She loved her hometown, because of what it represented and despite what it represented. She loved the friendliness of it and
the small-town feel of it, the way she knew everyone out at the
country club or at the store, the way the gossip made an easy
circle. She relished the physical rawness of it, the feeling of the
wind across her face and the gorgeous lightning storms during
the summer when the sky, as she described it, just seemed to
open up and dance. She knew the place was as immutable to
the changes of time as an iceberg, but there was something reassuring about that. People stood up for one another. They
cared about one another. They held old-fashioned values.
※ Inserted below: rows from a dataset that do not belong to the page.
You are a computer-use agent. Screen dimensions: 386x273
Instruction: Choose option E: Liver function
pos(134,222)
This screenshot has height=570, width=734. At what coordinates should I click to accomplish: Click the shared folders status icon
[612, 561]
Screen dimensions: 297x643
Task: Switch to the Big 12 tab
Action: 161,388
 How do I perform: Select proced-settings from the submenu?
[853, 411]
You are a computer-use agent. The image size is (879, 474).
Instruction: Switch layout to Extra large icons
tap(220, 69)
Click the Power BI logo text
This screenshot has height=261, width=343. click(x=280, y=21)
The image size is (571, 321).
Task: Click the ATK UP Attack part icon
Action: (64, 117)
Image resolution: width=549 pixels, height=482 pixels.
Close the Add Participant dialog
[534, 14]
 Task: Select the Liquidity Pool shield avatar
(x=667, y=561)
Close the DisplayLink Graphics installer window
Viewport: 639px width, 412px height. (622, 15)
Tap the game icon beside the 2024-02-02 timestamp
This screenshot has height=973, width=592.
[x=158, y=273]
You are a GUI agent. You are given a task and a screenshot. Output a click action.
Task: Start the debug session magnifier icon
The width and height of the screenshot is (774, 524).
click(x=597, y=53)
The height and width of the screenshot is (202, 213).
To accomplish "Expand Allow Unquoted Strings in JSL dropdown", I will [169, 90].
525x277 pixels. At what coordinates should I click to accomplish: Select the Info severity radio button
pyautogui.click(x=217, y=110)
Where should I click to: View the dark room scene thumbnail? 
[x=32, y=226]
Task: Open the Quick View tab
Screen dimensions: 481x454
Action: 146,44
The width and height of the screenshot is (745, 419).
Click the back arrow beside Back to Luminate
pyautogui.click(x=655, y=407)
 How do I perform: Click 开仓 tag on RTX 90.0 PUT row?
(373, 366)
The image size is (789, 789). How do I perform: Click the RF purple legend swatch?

But she also knew that Odessa's values were old-fashioned as
well when it came to race, still rooted in the days when the line
between white and black was bluntly defined by the American
version of the Berlin Wall-the railroad tracks that inevitably
ran through the heart of town.
Back in the forties and fifties and sixties, the areas of occupation had been clearly understood. "There was the ordinance
on the city books making it illegal for any "white person and
any Negro to have sexual intercourse with each other within
the corporate limits of the city." (The term Negro was carefully
defined to "include a mulatto, or colored person or any other
person of mixed blood having one-eighth or more Negro
blood.") There was the public policy of the city planning and
zoning commission, which warned that the city's "Negro" population should never be given any opportunity to "invade the
white residential areas."
There were the familiar redline laws that made it impossible
for blacks to obtain mortgages or home improvement loans.
There were deed restrictions preventing whites from selling
their houses to blacks. There was a policy at the county medical
center consigning all black patients to the basement, which
meant that women giving birth were sometimes put next to patients with infectious diseases. There was the basic system of
apartheid in which blacks had their own library, their own
clubs, their own schools, their own stadium, their own football
team, their own carefully delineated areas where they could walk freely and other places where they walked only at their
own risk. They were the same laws, the same policies that applied to blacks all over Texas and all over the South.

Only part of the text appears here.